## Exercise
All lines from the one holding "1366x768 pixels." through the last line of the entries below must be transcribed exactly, and no others. Pictures do not go in.

## Records for processing
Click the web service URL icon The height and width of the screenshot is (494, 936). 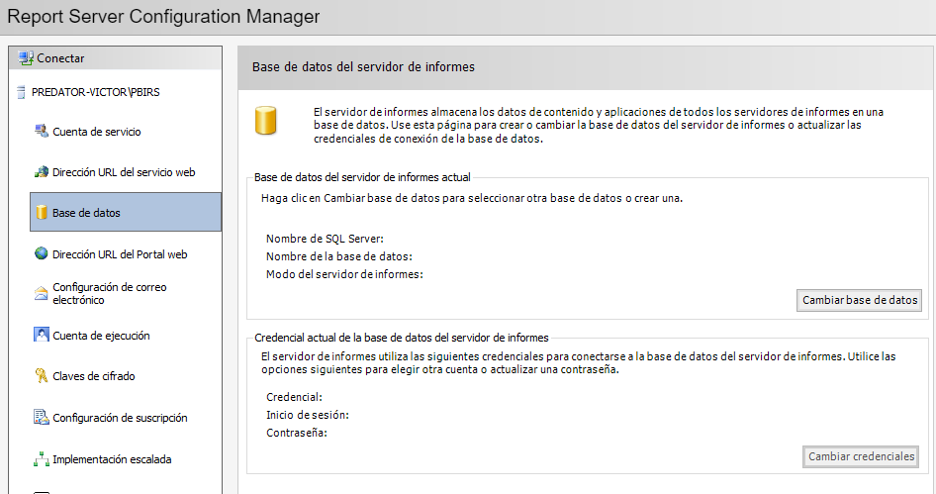point(41,172)
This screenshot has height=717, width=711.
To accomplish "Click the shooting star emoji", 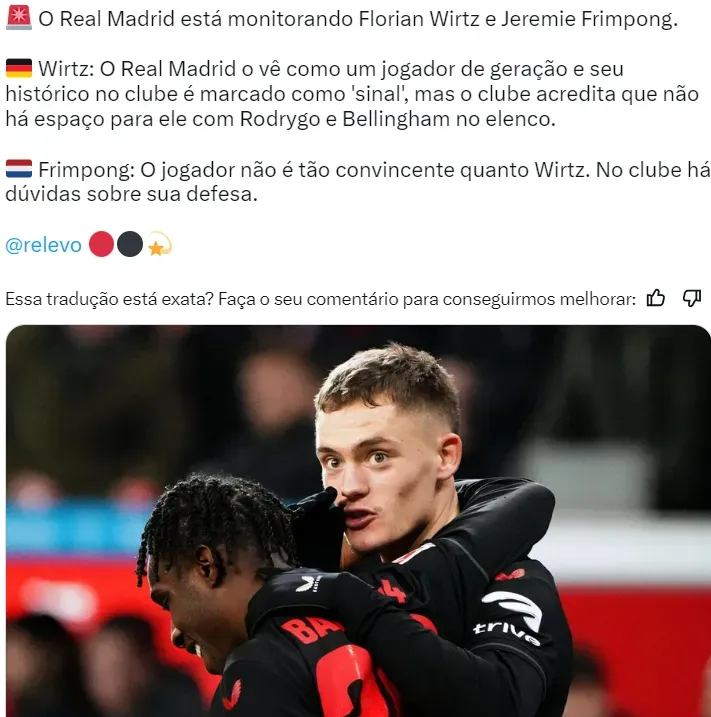I will pos(159,244).
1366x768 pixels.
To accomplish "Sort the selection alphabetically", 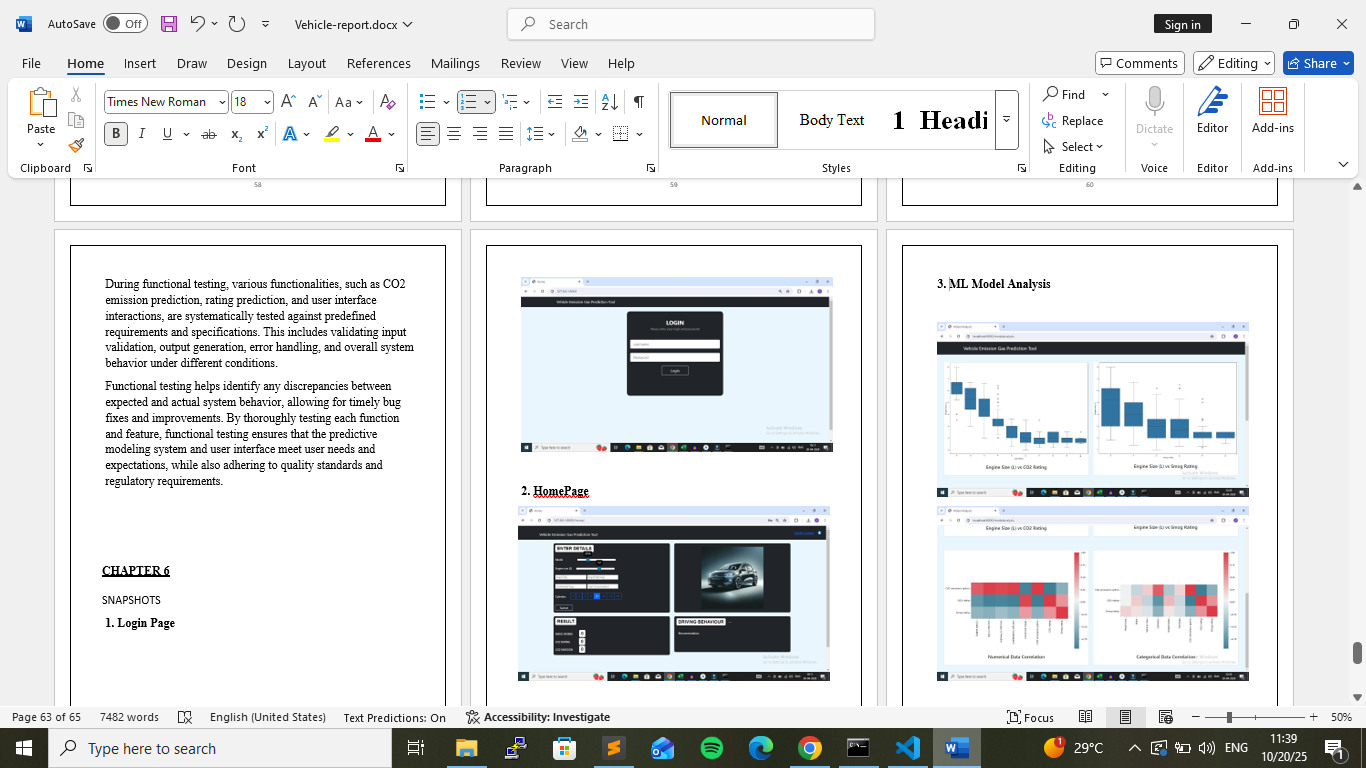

## Reply to the exercise
1366x768 pixels.
To accomplish "Sort the selection alphabetically", 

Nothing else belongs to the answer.